> [What to work on]:
Copy the lines of the entries below word for word, starting at the line that contains "coordinates (443, 128)." and ending at the line that contains "(433, 664).".

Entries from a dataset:
———
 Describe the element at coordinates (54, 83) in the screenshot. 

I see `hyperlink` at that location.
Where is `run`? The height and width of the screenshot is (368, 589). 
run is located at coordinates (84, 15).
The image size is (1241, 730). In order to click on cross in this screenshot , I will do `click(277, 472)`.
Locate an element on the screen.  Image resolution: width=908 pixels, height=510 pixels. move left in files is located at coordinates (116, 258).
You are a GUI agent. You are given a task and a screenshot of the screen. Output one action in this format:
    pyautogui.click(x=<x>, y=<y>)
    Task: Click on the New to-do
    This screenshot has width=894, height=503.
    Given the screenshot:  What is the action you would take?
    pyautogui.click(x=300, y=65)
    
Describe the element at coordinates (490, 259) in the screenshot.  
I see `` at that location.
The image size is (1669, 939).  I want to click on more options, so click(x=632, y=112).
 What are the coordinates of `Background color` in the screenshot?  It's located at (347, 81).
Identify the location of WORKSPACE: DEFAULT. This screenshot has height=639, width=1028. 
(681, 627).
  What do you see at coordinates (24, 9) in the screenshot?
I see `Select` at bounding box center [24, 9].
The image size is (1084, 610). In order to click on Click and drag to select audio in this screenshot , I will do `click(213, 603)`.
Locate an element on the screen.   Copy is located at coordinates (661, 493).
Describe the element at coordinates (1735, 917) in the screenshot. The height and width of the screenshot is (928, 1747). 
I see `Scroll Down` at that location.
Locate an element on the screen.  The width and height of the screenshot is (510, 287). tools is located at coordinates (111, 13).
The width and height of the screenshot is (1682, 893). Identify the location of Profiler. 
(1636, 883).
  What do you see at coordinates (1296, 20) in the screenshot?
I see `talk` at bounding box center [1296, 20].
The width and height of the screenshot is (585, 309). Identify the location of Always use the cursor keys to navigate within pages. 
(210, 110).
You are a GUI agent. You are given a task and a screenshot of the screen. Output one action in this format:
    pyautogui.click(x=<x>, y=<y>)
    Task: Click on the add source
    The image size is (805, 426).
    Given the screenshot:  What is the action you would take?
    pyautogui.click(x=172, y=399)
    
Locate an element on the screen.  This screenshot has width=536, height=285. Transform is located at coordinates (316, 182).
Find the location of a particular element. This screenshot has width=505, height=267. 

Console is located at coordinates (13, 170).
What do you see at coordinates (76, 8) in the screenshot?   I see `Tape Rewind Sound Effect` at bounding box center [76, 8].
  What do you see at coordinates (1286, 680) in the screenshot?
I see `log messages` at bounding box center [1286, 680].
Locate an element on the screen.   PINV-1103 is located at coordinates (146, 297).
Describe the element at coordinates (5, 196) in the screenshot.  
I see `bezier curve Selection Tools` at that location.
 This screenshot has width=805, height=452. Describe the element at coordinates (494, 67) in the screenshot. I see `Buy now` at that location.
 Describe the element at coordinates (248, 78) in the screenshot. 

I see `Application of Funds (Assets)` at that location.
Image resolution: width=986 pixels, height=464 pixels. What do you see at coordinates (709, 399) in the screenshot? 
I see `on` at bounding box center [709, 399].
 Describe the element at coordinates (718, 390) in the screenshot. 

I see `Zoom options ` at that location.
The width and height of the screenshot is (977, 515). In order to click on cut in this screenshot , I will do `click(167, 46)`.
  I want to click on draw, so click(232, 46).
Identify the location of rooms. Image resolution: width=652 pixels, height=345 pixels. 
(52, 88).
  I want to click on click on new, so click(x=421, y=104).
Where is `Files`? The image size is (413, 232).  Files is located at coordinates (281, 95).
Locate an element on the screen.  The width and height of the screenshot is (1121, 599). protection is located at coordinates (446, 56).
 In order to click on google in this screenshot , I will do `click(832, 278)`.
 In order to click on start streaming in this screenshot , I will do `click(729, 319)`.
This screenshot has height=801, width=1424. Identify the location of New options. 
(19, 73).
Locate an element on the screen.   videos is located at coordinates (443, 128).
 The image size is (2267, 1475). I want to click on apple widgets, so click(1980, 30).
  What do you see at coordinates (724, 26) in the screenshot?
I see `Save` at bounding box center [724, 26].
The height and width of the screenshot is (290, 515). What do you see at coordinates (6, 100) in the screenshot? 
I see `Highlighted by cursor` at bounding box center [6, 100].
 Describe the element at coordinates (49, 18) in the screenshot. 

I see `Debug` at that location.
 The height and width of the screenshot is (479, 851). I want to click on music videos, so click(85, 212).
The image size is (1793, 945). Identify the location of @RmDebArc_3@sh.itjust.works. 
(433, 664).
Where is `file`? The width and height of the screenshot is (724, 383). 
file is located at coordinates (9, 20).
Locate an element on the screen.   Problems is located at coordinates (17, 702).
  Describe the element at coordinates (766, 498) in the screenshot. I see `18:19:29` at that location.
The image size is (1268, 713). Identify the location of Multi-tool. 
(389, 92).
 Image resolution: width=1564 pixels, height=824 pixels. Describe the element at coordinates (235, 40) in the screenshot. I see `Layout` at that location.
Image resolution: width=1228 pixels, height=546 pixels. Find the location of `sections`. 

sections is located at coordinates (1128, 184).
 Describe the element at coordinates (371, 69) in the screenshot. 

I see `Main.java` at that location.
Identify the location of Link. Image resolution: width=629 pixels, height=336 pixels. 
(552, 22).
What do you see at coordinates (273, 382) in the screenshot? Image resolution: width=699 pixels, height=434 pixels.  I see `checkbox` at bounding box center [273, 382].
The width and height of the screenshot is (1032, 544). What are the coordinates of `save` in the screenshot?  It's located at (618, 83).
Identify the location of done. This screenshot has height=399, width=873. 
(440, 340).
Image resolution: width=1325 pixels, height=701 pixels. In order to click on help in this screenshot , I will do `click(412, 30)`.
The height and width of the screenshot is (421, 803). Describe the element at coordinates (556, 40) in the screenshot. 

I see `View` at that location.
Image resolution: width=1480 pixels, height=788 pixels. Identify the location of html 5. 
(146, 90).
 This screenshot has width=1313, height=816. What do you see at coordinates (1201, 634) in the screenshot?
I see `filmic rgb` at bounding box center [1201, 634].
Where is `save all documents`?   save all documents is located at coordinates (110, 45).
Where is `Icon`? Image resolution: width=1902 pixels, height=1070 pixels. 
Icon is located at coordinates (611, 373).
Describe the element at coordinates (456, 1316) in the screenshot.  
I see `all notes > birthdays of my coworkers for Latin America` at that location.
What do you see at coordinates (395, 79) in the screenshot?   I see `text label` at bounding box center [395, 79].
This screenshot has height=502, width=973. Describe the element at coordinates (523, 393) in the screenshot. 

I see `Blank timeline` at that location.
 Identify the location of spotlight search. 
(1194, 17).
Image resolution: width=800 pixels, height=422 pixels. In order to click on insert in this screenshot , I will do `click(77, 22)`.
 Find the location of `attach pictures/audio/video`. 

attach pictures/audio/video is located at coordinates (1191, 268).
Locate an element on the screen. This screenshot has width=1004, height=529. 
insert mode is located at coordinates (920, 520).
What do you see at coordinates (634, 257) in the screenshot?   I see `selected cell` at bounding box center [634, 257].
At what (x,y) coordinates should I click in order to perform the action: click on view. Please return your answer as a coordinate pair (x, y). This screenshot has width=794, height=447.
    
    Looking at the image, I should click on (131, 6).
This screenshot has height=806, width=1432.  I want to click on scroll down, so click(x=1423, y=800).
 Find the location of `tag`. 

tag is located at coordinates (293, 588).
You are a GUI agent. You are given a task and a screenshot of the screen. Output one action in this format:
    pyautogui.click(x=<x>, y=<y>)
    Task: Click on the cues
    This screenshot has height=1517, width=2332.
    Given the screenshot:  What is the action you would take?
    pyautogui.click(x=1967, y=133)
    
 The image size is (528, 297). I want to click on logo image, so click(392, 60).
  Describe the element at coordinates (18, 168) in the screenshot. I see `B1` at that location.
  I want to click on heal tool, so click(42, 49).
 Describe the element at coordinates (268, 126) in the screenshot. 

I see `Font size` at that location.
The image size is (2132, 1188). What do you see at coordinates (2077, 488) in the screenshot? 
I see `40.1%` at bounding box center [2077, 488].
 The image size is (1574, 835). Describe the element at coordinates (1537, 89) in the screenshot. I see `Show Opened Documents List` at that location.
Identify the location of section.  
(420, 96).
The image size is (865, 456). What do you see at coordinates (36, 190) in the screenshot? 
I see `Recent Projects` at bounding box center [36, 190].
———
> [Task answer]:
Locate an element on the screen.   videos is located at coordinates (443, 128).
 The image size is (2267, 1475). I want to click on apple widgets, so click(1980, 30).
  What do you see at coordinates (724, 26) in the screenshot?
I see `Save` at bounding box center [724, 26].
The height and width of the screenshot is (290, 515). What do you see at coordinates (6, 100) in the screenshot? 
I see `Highlighted by cursor` at bounding box center [6, 100].
 Describe the element at coordinates (49, 18) in the screenshot. 

I see `Debug` at that location.
 The height and width of the screenshot is (479, 851). I want to click on music videos, so click(85, 212).
The image size is (1793, 945). Identify the location of @RmDebArc_3@sh.itjust.works. 
(433, 664).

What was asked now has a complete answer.